> **Extracted data entries**
▬▬▬▬▬▬▬▬▬▬

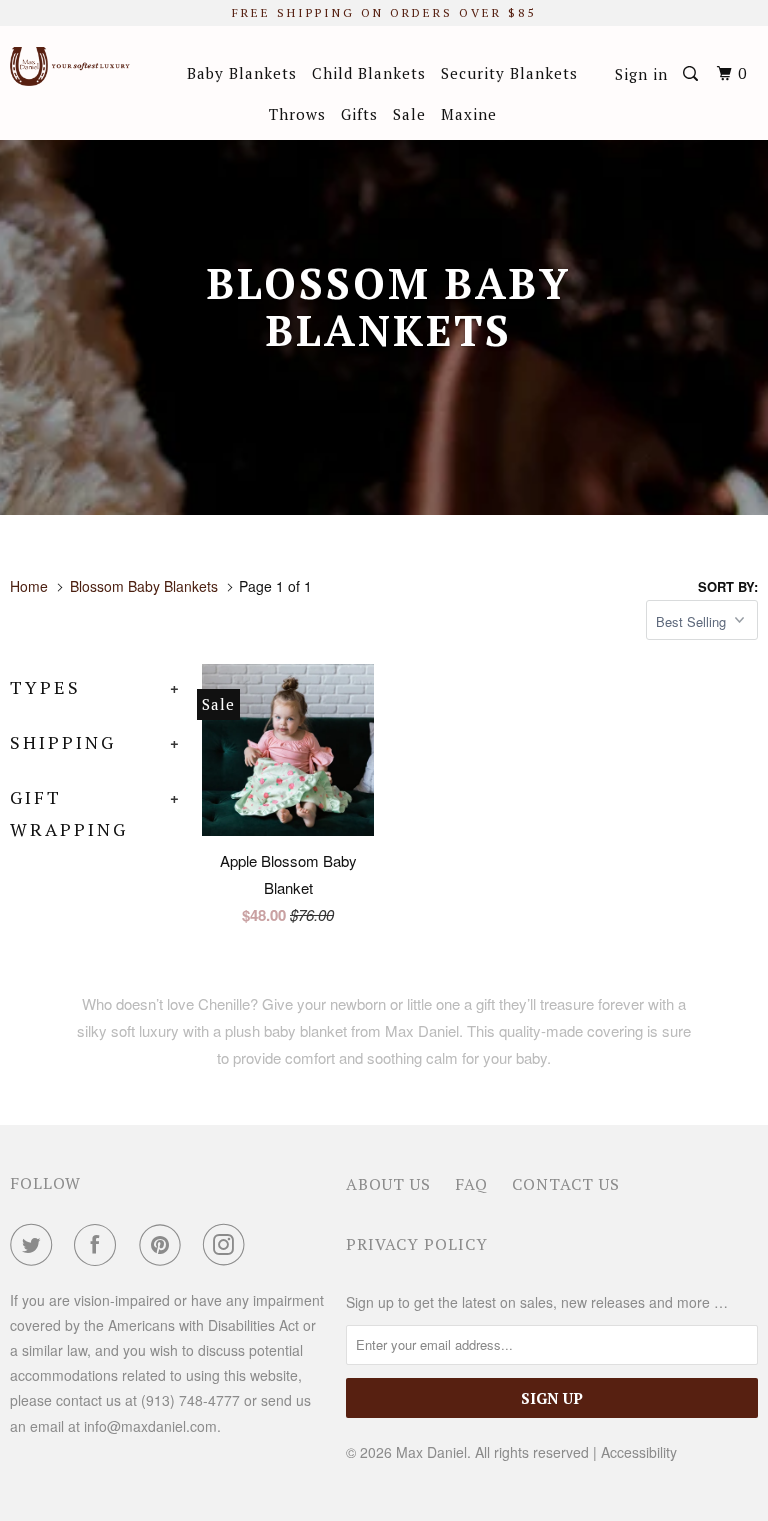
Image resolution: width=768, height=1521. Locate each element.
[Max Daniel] (72, 66)
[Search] (692, 74)
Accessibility (639, 1452)
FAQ (471, 1184)
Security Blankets (509, 73)
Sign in (641, 74)
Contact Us (566, 1184)
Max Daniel (431, 1452)
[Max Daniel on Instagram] (228, 1245)
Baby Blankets (242, 73)
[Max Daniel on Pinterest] (164, 1245)
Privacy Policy (417, 1244)
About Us (388, 1184)
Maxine (469, 114)
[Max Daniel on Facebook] (99, 1245)
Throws (297, 114)
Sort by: (728, 586)
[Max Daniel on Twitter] (35, 1245)
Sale (409, 114)
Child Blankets (369, 73)
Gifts (359, 114)
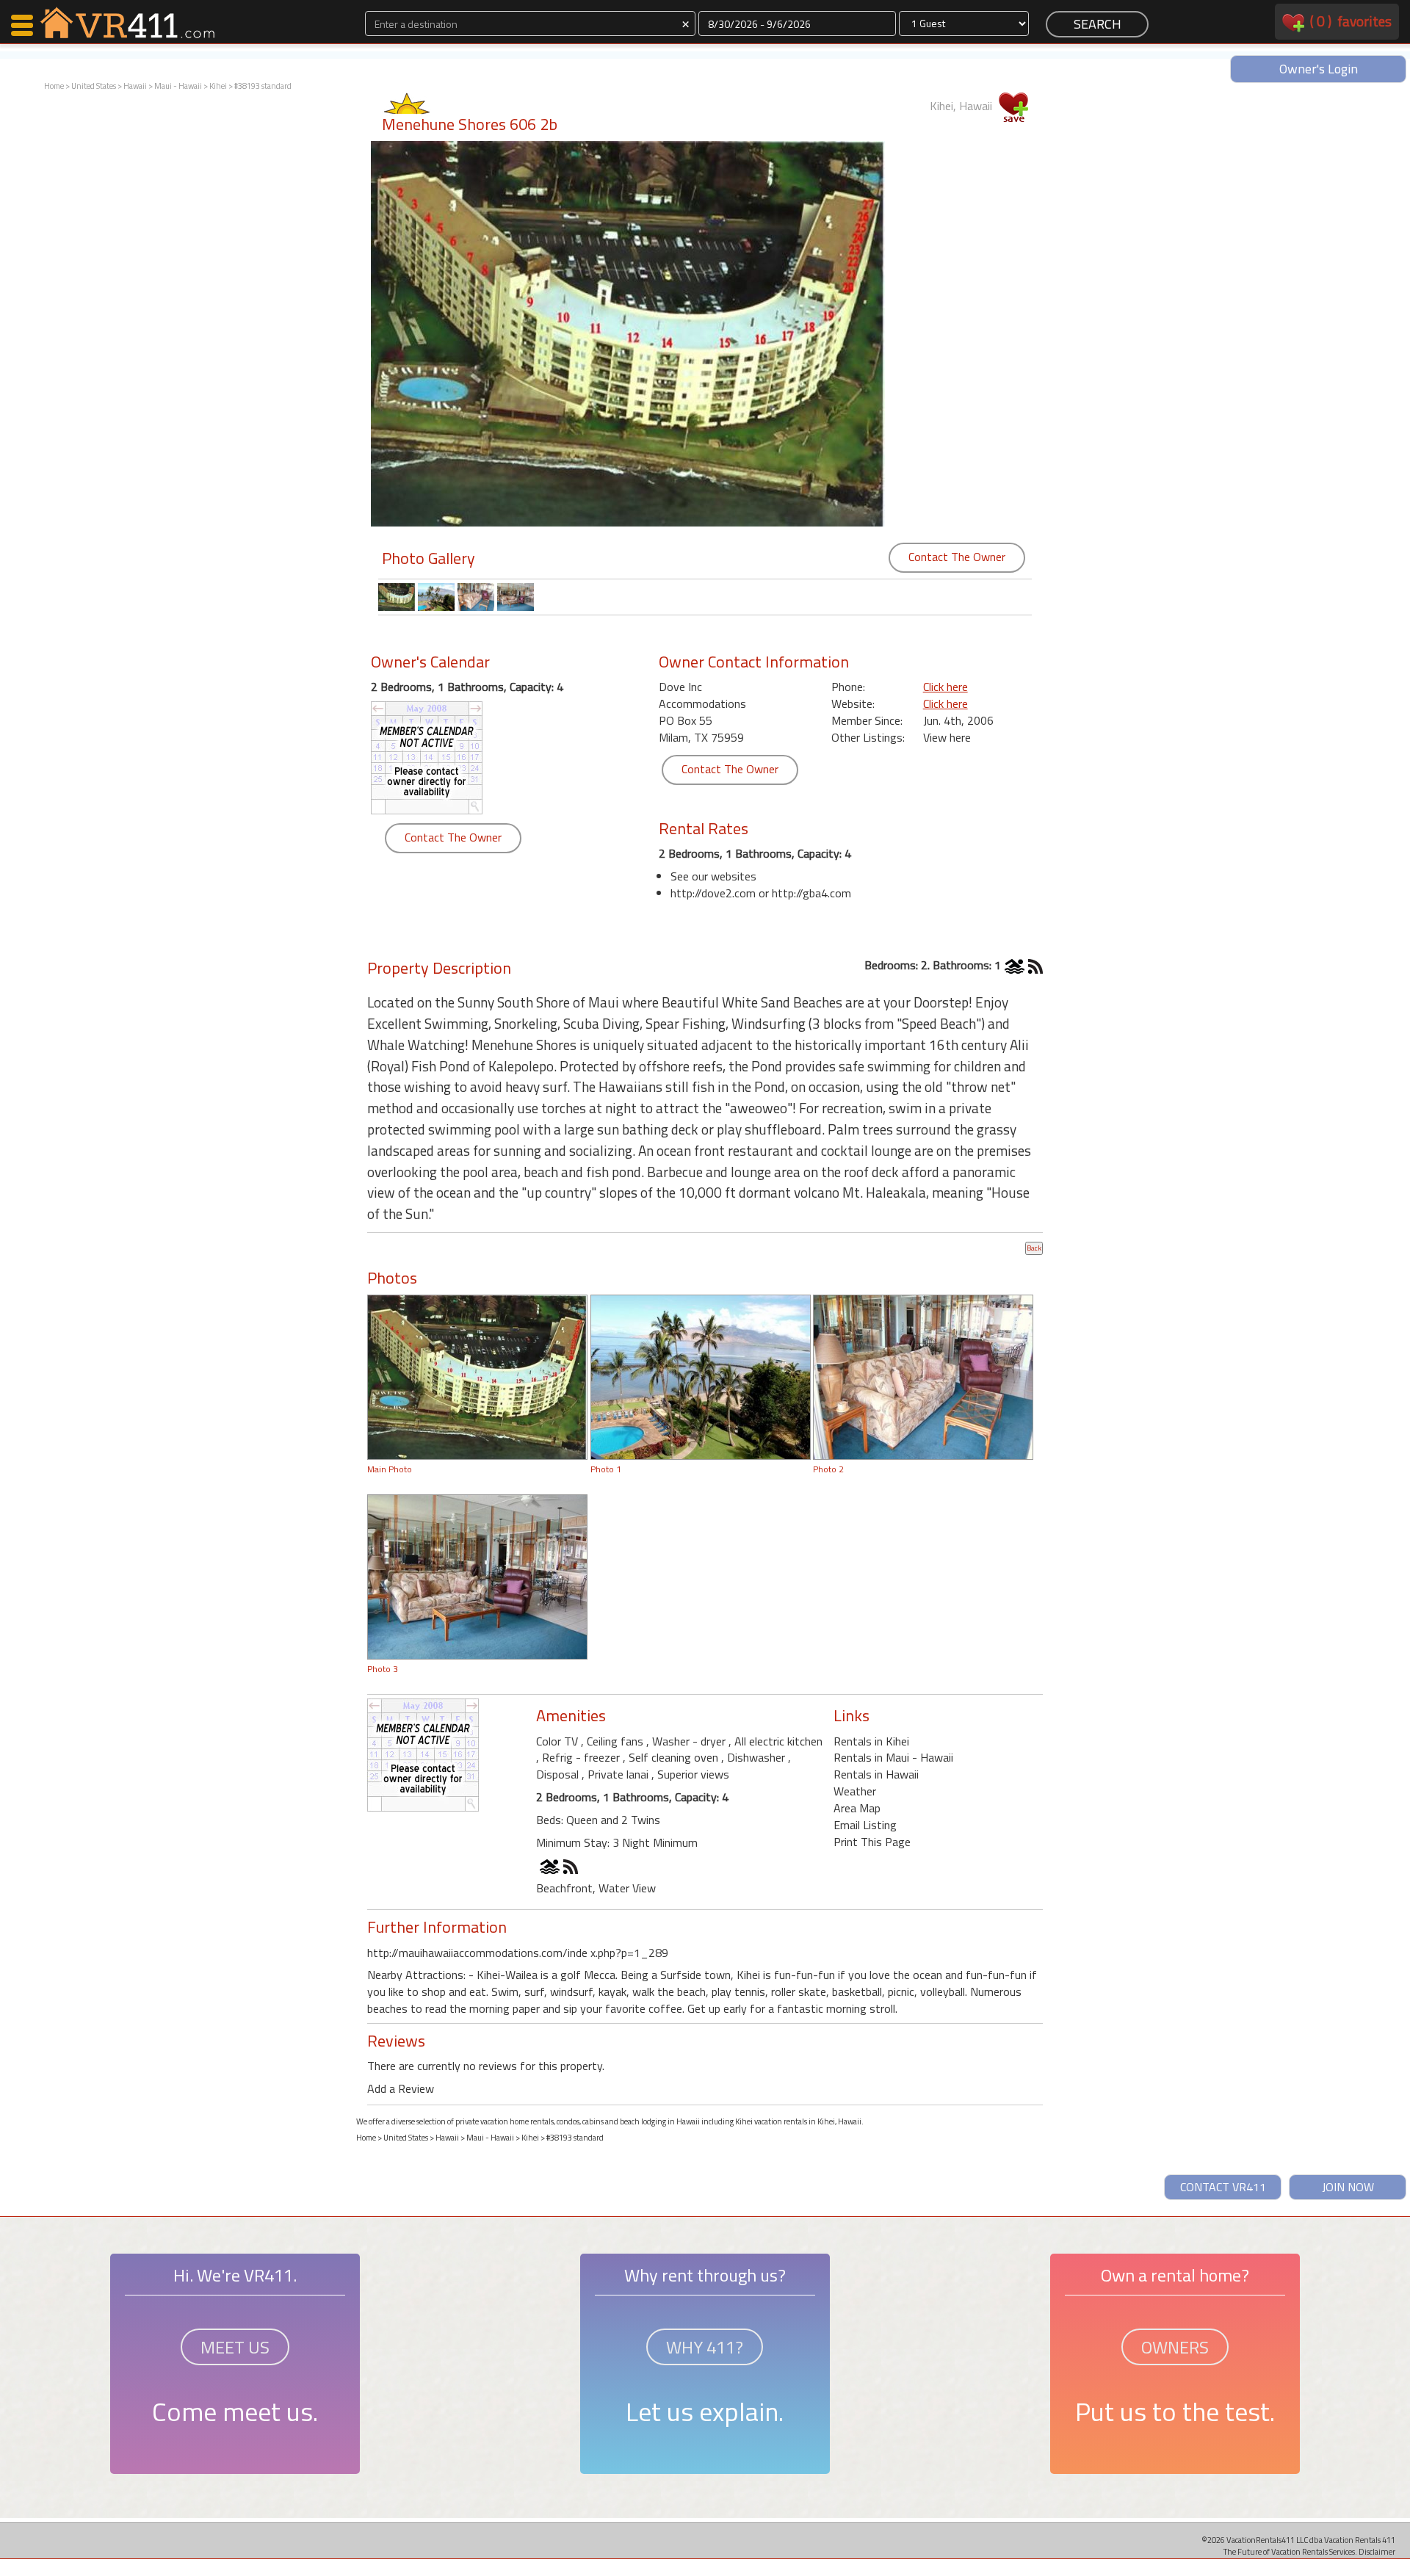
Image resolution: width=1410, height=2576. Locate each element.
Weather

▬▬▬▬▬▬▬▬▬▬

> **WHAT YOU WILL DO**
Each record above is to be returned unchanged, while any picture it holds stays out.

> **THE ANSWER**
Image resolution: width=768, height=1521. Locate each element.
[Max Daniel] (72, 66)
[Search] (692, 74)
Accessibility (639, 1452)
FAQ (471, 1184)
Security Blankets (509, 73)
Sign in (641, 74)
Contact Us (566, 1184)
Max Daniel (431, 1452)
[Max Daniel on Instagram] (228, 1245)
Baby Blankets (242, 73)
[Max Daniel on Pinterest] (164, 1245)
Privacy Policy (417, 1244)
About Us (388, 1184)
Maxine (469, 114)
[Max Daniel on Facebook] (99, 1245)
Throws (297, 114)
Sort by: (728, 586)
[Max Daniel on Twitter] (35, 1245)
Sale (409, 114)
Child Blankets (369, 73)
Gifts (359, 114)
Image resolution: width=1410, height=2576. Locate each element.
Weather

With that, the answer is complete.